O pedido da Subchefia foi enviado à Secretaria-Geral do Ministério do Meio Ambiente no dia 12 de abril e pedia celeridade no processo de consulta, pois o governo pretende assinar um decreto revogador no dia 27 de abril. A resposta deverá incluir a manifestação jurídica do órgão. 

Segundo o que ((o))eco apurou, as diretorias do ICMBio já responderam no sentido de não recomendar a extinção da norma. O motivo é o artigo 4º do decreto, que prevê dois pontos não contemplados na lei do SNUC e nem no decreto que a regulamenta: “(I) determinação de que a cessão de uso para as populações destinatárias das Reservas Extrativistas deve ser dar mediante contrato de concessão de direito real de uso a título necessariamente gratuito e; (II) A obrigatoriedade de se prever, inclusive com disposição em contrato de concessão, cláusula de rescisão quando houver danos ao meio ambiente ou a transferência da concessão inter vivos.”

 Art. 4º A exploração autossustentável e a conservação dos recursos naturais será regulada por contrato de concessão real de uso, na forma do art. 7º do Decreto-Lei nº 271, de 28 de fevereiro de 1967.

§ 1º O direito real de uso será concedido a título gratuito.

§ 2º O contrato de concessão incluirá o plano de utilização aprovado pelo Ibama e conterá cláusula de rescisão quando houver quaisquer danos ao meio ambiente ou a transferência da concessão inter vivos.

Para o secretário-geral do Conselho Nacional das Populações Extrativistas (CNS), Dione Torquato, a possibilidade de revogação, que ele ficou sabendo por ((o))eco, sinaliza um passo a mais do governo para fragilizar esses territórios. 

“As reservas extrativistas são uma luta histórica do movimento extrativista brasileiro.
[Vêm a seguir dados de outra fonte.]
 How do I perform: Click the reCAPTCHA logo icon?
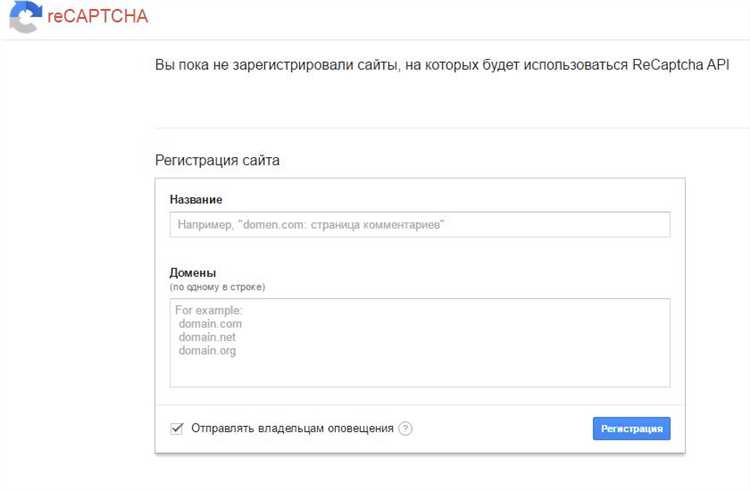pyautogui.click(x=24, y=16)
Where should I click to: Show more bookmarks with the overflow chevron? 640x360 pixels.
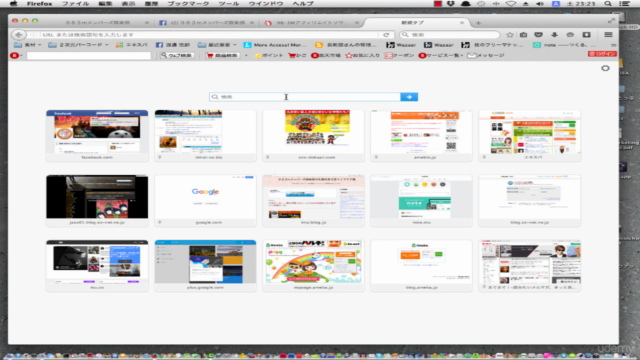[613, 45]
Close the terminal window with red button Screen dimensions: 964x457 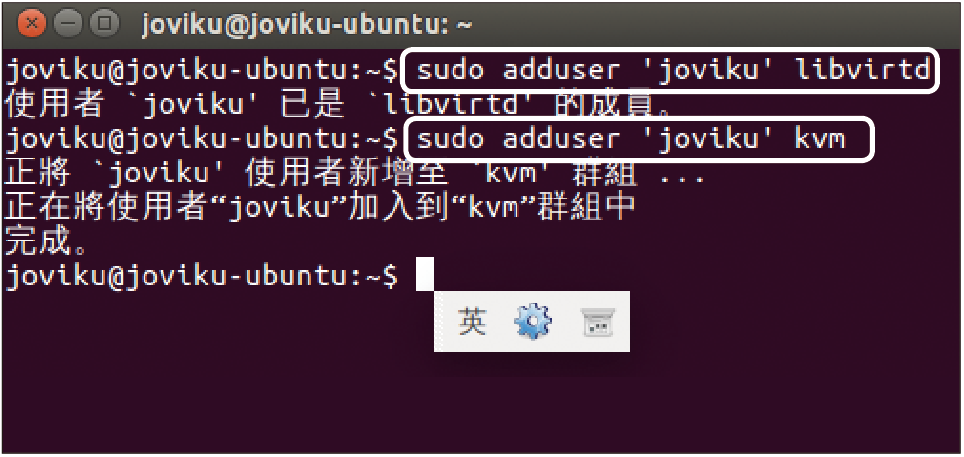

A modalidade é um modelo único. O governo brasileiro deveria ver isso como um patrimônio do Brasil e deveria assegurar a lei. Como deveremos acreditar que a modificação não afetará nada com as sucessivas tentativas de mudar a lei do SNUC no Congresso Nacional? Inclusive com a mudança no artigo 18 do SNUC, que fala sobre as reservas extrativistas, na tentativa de transformar essas áreas em áreas consolidadas do agronegócio”, diz Torquato, em entrevista por telefone ao ((o))eco.  

O secretário-geral cita como uma das ameaças o projeto de lei 313/2020, de autoria do deputado Júnior Ferrari (PSD-PA), que muda a lei do SNUC para permitir a criação de rebanhos de bovinos e bubalinos em reservas extrativistas. O Conselho Nacional das Populações Extrativistas considera esse projeto uma ameaça às reservas, pois daria o primeiro passo para transformá-las em fazendas. 

Torquato também reclama que as populações não foram consultadas sobre a revogação do decreto, como prevê a legislação nacional e os acordos internacionais dos quais o Brasil é signatário. 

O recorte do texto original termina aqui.